In Rome there were several sculptors of the name of Peter. One of them, Peter Amabilis, worked about 1197; and another, Peter le Orfever, went to England and worked on the tomb of Edward the Confessor at Westminster.
In Bologna is an interesting crucifix probably carved in the eighth or ninth century. Christ's figure is upon the cross and that of his mother stands near. The sculptor was Petrus Albericus. On the cross is an inscription in the form of a dialogue: "My son?" "What, Mother?" "Are you God?" "I am." "Why do you hang on the cross?" "That Mankind may not perish."
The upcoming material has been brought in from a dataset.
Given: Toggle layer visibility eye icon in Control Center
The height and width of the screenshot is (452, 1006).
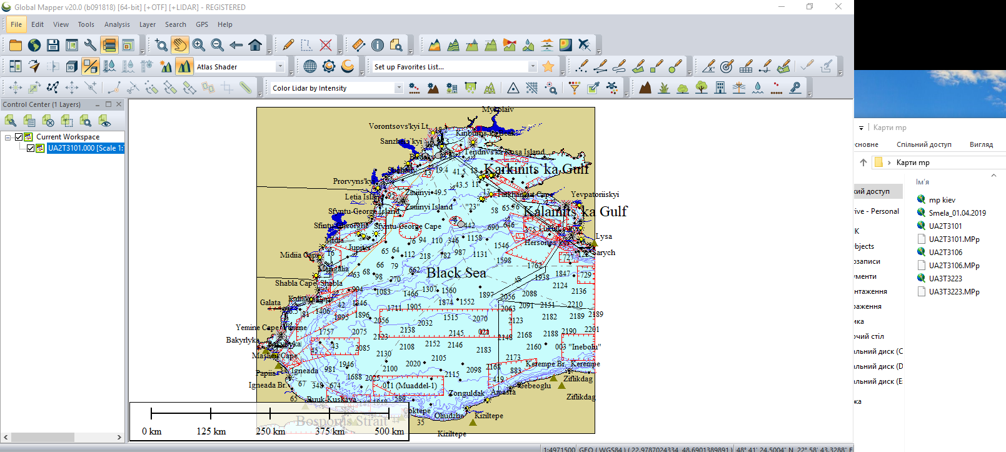Looking at the screenshot, I should click(x=104, y=121).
The Masters of Stone and Wood were among the early Guilds and Corporations of Florence. Charlemagne patronized this industry and helped to develop it. Of craftsmen in these two branches exclusive of master builders, and recognized artists, there were, in 1299, about a hundred and forty-six members of the Guild.
Italy was backward for a good while in the progress of art, for while great activities were going on in the North, the Doge of Venice in 976 was obliged to import artists from Constantinople to decorate St. Mark's church.
The tombs of this early period in Italy, as elsewhere, are significant and beautiful. Recumbent figures, with their hands devoutly pressed together, are usually seen, lying sometimes on couches and sometimes under architectural canopies.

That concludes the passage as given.